Drastically reduce the number of queries made in the dashboard.
Review Request #817 — Created April 14, 2009 and submitted
Drastically reduce the number of queries made in the dashboard. Our dashboard started out simple, with minimal queries, but as we added new columns we introduced a number of fairly expensive queries that operated on each review request individually. This ballooned up to a worst case of a few hundred queries in a full dashboard. The worst offenders are columns that are pretty common in most dashboards. This change cleans up our queries by removing or reducing the individual queries in most cells. The ReviewRequest manager methods (public, to_user, etc.) now take an optional with_counts parameter that, when True, will perform several extra queries as part of the query for the review requests to return the counts that we care about.
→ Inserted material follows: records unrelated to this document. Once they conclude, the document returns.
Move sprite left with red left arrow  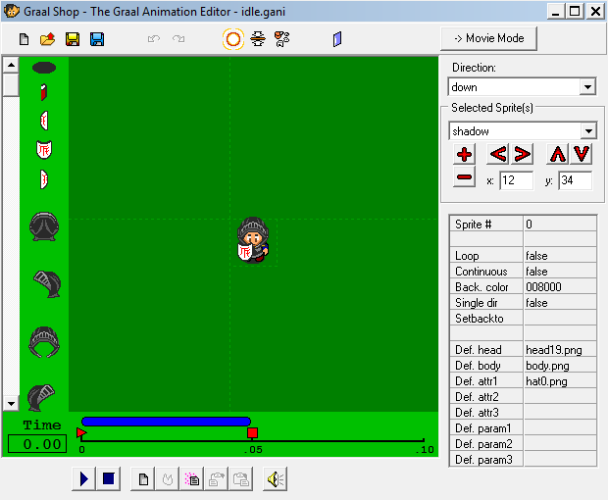pos(498,154)
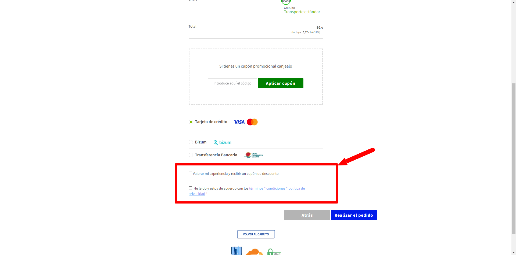The image size is (516, 255).
Task: Select Bizum payment radio button
Action: pyautogui.click(x=191, y=142)
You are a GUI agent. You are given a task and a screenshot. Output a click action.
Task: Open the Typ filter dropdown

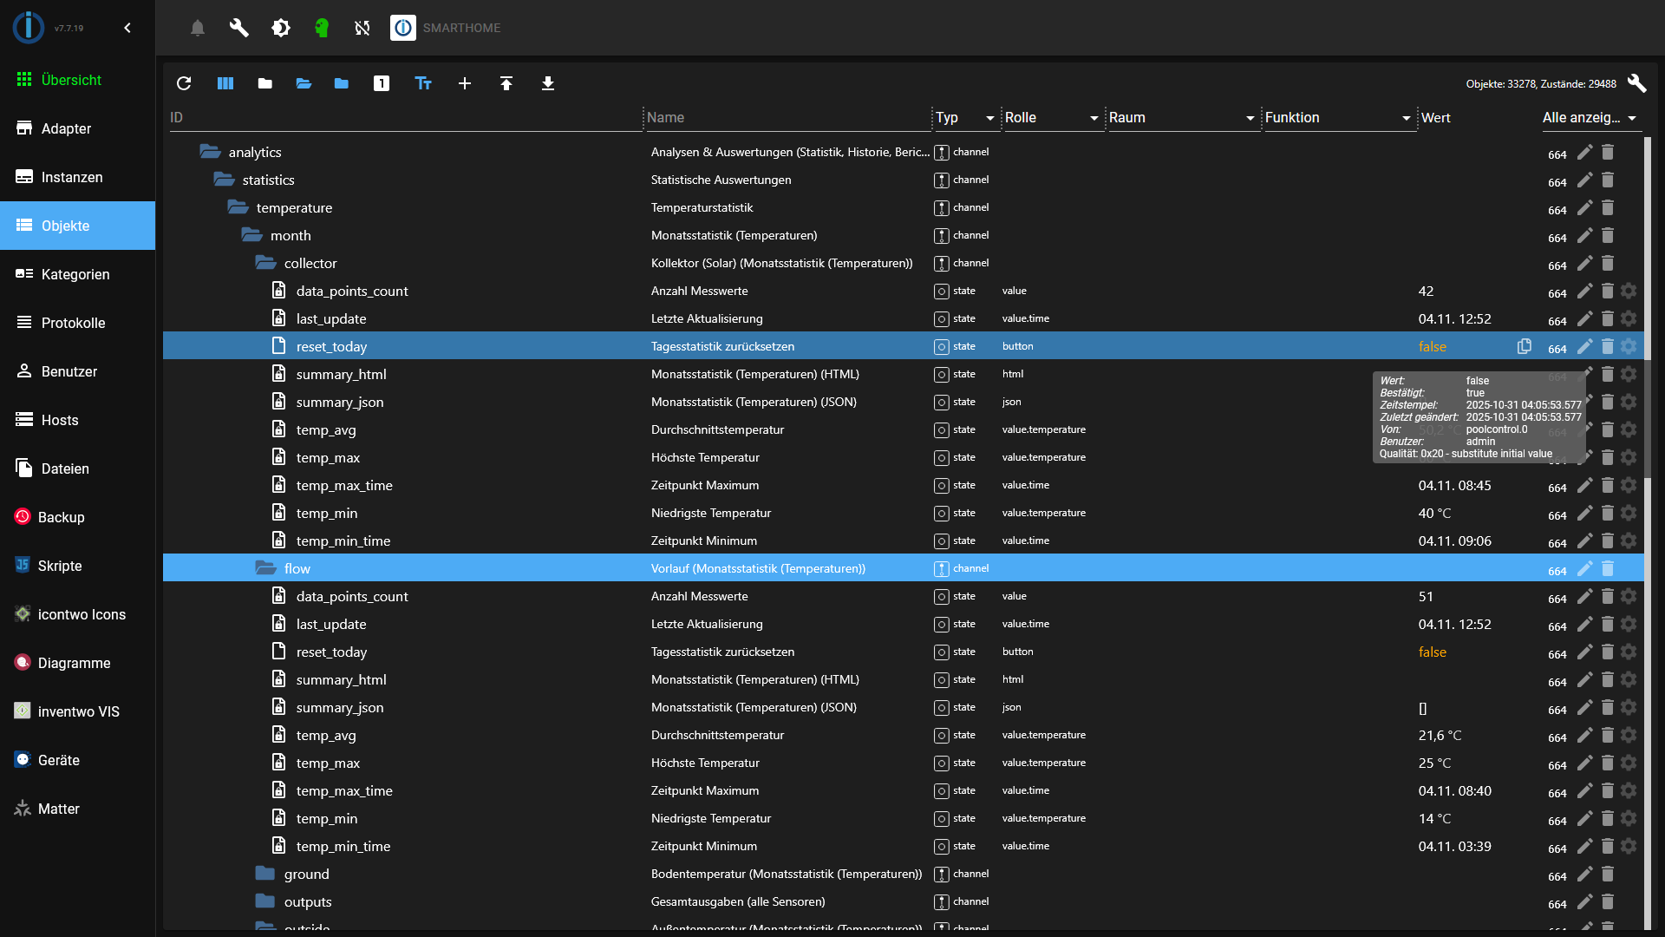pyautogui.click(x=990, y=118)
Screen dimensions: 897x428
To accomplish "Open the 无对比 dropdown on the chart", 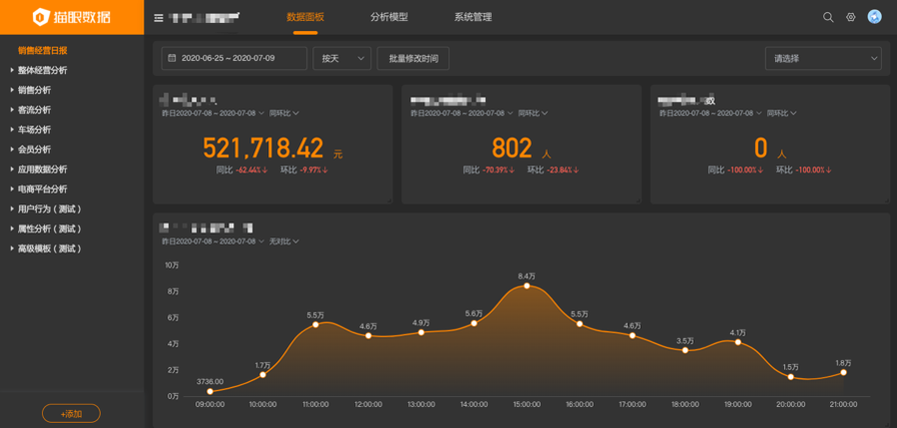I will [x=283, y=241].

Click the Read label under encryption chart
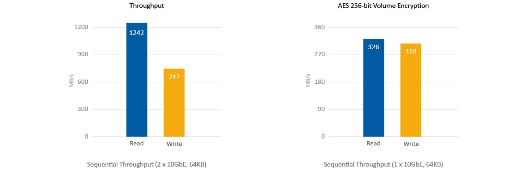tap(373, 143)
This makes for a more complex query (though not a very expensive one, especially in comparison), but reduces our query count by 5 or so queries per review request (depending on column configuration and such). The query count for the New Updates column has been reduced from 4 possible queries down to 1, saving another 3 per review request. Also, the logic for ReviewRequest.get_new_reviews was performing one more query than it needed. It was getting the count and THEN getting the first object. We really just wanted that first object. This may reduce the query count for some parts of the codebase, but the dashboard no longer uses this function. So in total, on a full dashboard with 30 rows and all our expensive columns, we should save upwards of 240 queries, hopefully speeding up the dashboard quite a lot and reducing stress on the database.